Plus System, Inc. v. New England Network, Inc.

Decision Date23 September 1992
Docket NumberCiv. A. No. 92-F-1217.
Citation804 F. Supp. 111
PartiesPLUS SYSTEM, INC., a Delaware corporation, Plaintiff, v. NEW ENGLAND NETWORK, INC., a Connecticut corporation, Defendant.
CourtU.S. District Court — District of Colorado

COPYRIGHT MATERIAL OMITTED

ORDER REGARDING DEFENDANT'S MOTION FOR SUMMARY JUDGMENT

SHERMAN G. FINESILVER, Chief Judge.

This matter comes before the Court on Defendant's Motion to Dismiss for Lack of Subject Matter Jurisdiction, For Lack of Personal Jurisdiction, and For Failure to State a Claim Against the Defendant, filed on September 5, 1992. In its motion, Defendant submitted materials outside of the pleadings. Plaintiff did the same in its response. Accordingly, under Fed.R.Civ.P. 12(b), Defendant's motion will be treated as one for summary judgment.

The litigants have fully briefed the issues contained in the motion. Jurisdiction is based upon 28 U.S.C.A. § 1332 (West 1966 & Supp.1992). For the reasons stated below, the motion is DENIED.

I.

Plaintiff PLUS System, Inc. ("PLUS") brought suit for (1) breach of contract and (2) a declaratory judgment that Defendant New England Network, Inc. ("NENI") violated valid terms of a contract between the parties and that PLUS may therefore terminate the contract.

Plaintiff is a non-stock membership corporation incorporated under the laws of Delaware and having its principal place of business in the City and County of Denver, Colorado.1 It is comprised of approximately 4500 depository financial institutions and networks owned by them throughout the United States. These institutions issue plastic debit and credit cards bearing the PLUS marks and accept such cards at automatic teller machines ("ATMs") for use in a variety of banking transactions, including account withdrawals, deposits, transfers, and inquiries. Plaintiff administers and provides support for the PLUS shared national ATM network, enabling customers of member financial institutions to access their accounts in participating PLUS ATMs throughout the country.

The PLUS trademarks have been extensively used, advertised, and promoted throughout the United States and the world in association with the financial services offered by PLUS' members. PLUS spends millions of dollars in advertising its PLUS marks, and claims that through advertising and widespread use, the marks have become renowned throughout the country. PLUS claims that the marks have come to be recognized as identifying PLUS System, Inc. and the services offered by its members.

Defendant, NENI, is a membership corporation organized under the laws of Connecticut and having its principal place of business in Wallingford, Connecticut.
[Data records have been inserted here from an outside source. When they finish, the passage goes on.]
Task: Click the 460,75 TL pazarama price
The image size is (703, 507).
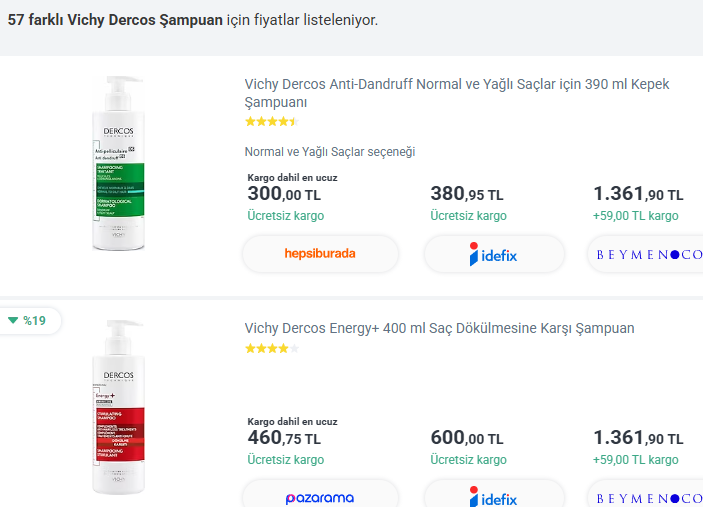Action: click(284, 438)
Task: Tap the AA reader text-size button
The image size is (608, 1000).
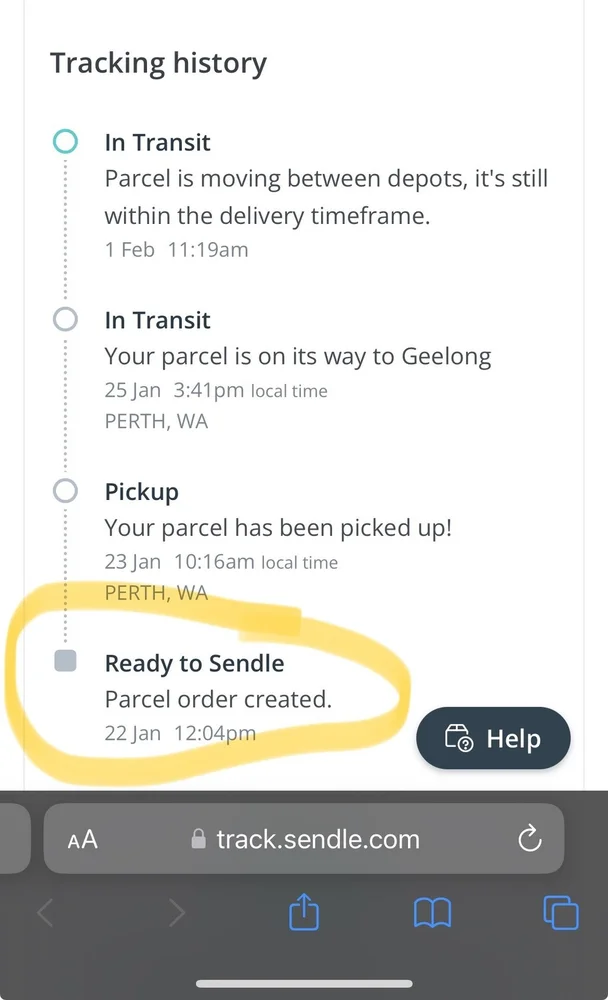Action: [83, 839]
NENI is comprised of approximately 700 financial institutions in New England which market and promote the NENI regional shared ATM network under the "Yankee 24" service mark. Under an agreement between the parties executed on June 12, 1987, NENI is a "processor" member of PLUS System, Inc., a category of membership created exclusively for regional networks owned by depository financial institutions. As a processor, NENI processes transactions for 24 financial institutions which it has "sponsored" into PLUS System, Inc. NENI is entitled to the use of PLUS marks and applicable services of PLUS subject to PLUS' operating regulations. In return, NENI agreed to be bound by PLUS' by-laws and operating regulations as amended from time to time, and to actively promote the services and systems offered by PLUS.
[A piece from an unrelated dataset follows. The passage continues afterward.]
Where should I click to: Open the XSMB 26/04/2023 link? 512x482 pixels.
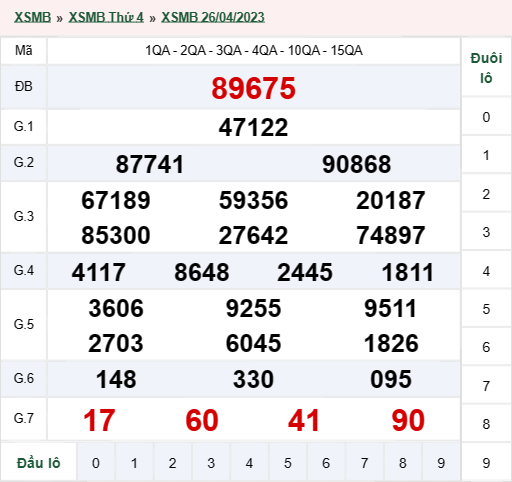click(x=213, y=17)
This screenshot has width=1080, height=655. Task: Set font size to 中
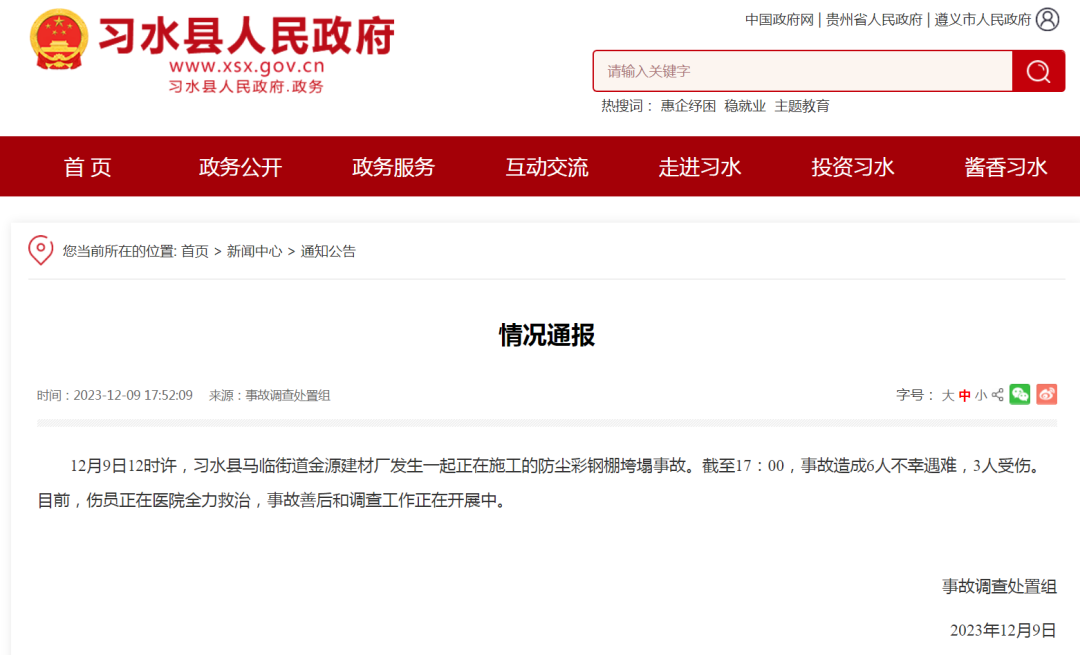[x=964, y=395]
The interaction of PLUS System, Inc. with the shared ATM networks requires some explanation. Shared ATM networks are relatively sophisticated businesses whose function is to deliver banking services at a variety of locations, both during and after normal banking hours, without the need for a human teller. Since ATMs were first used in the 1960s, financial institutions have become aware of the value of shared networks that enable customers to access their accounts through the ATMs of unrelated banks in the same or different states. By linking the networks of several banks, "regional" ATM networks were formed. Those networks adopted a common trademark to identify their respective services and required that members agree to uniform operating regulations, the most fundamental of which is the promise of each ATM-owning bank to accept at its ATMs those cards issued by every other bank participating in the network.

Recognizing that bank customers often travel outside of the geographic area served by any one regional ATM network, a group of 26 U.S. financial institutions joined in 1982 to form PLUS System, Inc., a shared ATM network designed to be national in scope. Customers determine whether they can use an ATM by matching one of the trademarks appearing on the machine with the trademark appearing on the card issued by their bank or regional network. A shared network transaction involves four parties: the bank that issues the card, the customer, the ATM-owning bank, and the ATM network itself. In a transaction involving a customer and a bank other than the bank which issued the card (i.e., a "foreign transaction"), the customer initiates the transaction by inserting his or her card in an ATM of a participating network member. The transaction is routed from the ATM-owning bank through the PLUS computer switch to the bank that issued the card. If the ATM receives authorization from the customer's bank, the customer is free to engage in a variety of transactions.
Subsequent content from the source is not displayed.